Wednesday, February 01, 2006

The Sugar Shack

Me (Standing): Hi. My name is Ken Craig…and I’m addicted to sugar.
Rest of the world: Hi, Ken…
Me (Taking deep breath): Well, I suppose it all started this past holiday season…

We as a society have embraced the reality that from the last week of November through the end of the year is pretty much a food fest, right? Well, for some wonderful reason, Food Fest 2005 was easily the most abundantly delectable year ever for our household. It was plate after plate after plate after plate after plate after plate of sweet, sugary, chocolaty, fudgy, bread-y, gooey goodness. It was magical. Generous friends and neighbors after generous friends and neighbors dropping off treats like clockwork. It actually became labor intensive to try and finish it all off. It was like we were spending the holidays at Willy Wonka’s factory. No, it was like we had moved to the town of Chewandswallow in the book Cloudy With a Chance of Meatballs and the weatherman predicted ‘sweets.’

I loved every delicious, fattening moment of it.

Then, one night at dinner, Katie had an idea. An awful idea! My wife had a wonderful, awful idea!

“You know,” she said, carving a slice of dinner-cake for herself, “We’ve really been eating a lot of sugar this month.”

“I’ll say!” I chimed in, serving myself seconds of the fresh fudge and toffee and topping off my Eggnog. “It’s glorious, isn’t it kids!”

“Oh, yes, father!” they agreed, pouring dressing on their tossed lemon bars. “Is this what they mean by Christmas Spirit?”

This is it!” I validated, taking a napkin and wiping some kind of glucose-generated froth off my youngest daughter’s mouth.

“Well,” Katie spoke up, “I was thinking that since December has been our month of sugar, maybe January could be our month of NO sugar.”

We all froze…perfectly still. Just kidding. Of course there was way too much sugar coursing through us to actually be “still,” but it definitely got quieter. Then the kids spoke up, lead by my eager-to-please daughter Abbie, “That’s a great idea, Mom!”

“Are you INSANE!?” I thought to myself. “How could a person actually cut out sugar? And WHY – for the love of heaven, WHY?!”

I mean, in theory I agreed with Katie. And when I say “in theory,” what I mean is that I didn’t really agree with her at all. What she was essentially saying was, “Since December was a month of happiness, how about January be a month of NO happiness?”

But after we put the kids in bed to enjoy their sugar-induced comas, Katie and I got out some hot chocolate and pumpkin pie, sat on the couch, and discussed the idea some more. For the sake of an enormous dental bill, we decided to take a stab at it. And on December 31st, we put all items containing sugar in the trash. In actuality, I thought it was a pretty good idea.
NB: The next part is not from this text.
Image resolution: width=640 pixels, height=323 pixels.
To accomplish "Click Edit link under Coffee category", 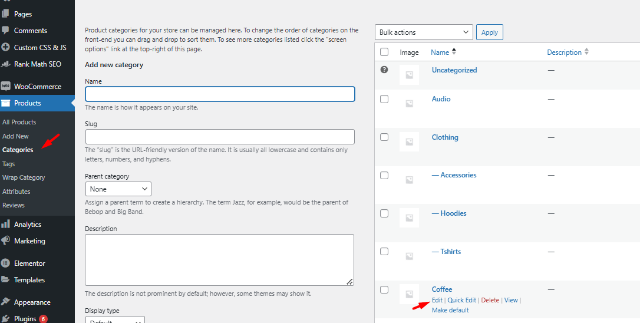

Around noon on January 1st, I thought it was a horrible idea. My body wanted sugar like Jim Carrey wants an Academy Award. So I decided that rather than immediately cut out sugar from my diet, I would slowly wean myself off the stuff. So slowly, in fact, that January 1st was pretty much like any day in December. Once I started back at work, however, it became easier, simply because it wasn’t there. Except for the bag of Snickers bars that I purchased and kept in my drawer. You know, they say small portions of the poison are supposed to help when you’re weaning. That’s not me talkin’, folks, that’s SCIENCE!

Once I had my days under control, I felt better. My nights, though…oh, my nights. It’s tradition for Katie and I to enjoy a treat together regularly at night when we are unwinding. That wasn’t just a December thing – that’s a 10 years of marriage thing! So at night, when we’d be sitting watching TV or reading or something, I was jonesin’ something fierce. Often were the nights I would casually announce that I was going to the kitchen to get a drink of sugar-free tap water, but once there, I would frantically tear that kitchen apart as if I could smell sugar coming from somewhere.

Start with the freezer. Hmm…frozen corn! Aw, it’s not even Sweet Corn! Next, the fridge. Hey – cheese! Does cheese have sugar? It’s dairy – same family as ice cream. Maybe a cold bowl of cheese! No. Then, the pantry. Come on, come on…there’s got to be something sugary in here. Hello, what’s this in the back…behind the cooking oil – hey, cooking oil? Nah. – but what is this back here…it’s…it’s…oh, hold me; it’s a single, old packet of Nestle hot chocolate, long since forgotten. It’s a New Year’s miracle!

Well, January is over, and sugar is allowed on the premises once again. I can’t say that I successfully went 100% sugar-free in the month of January. But I can tell you that it will be a long time before I put Snickerdoodles and wassail on the table and call it dinner. And I’m okay with that. Yeah…I’m growing.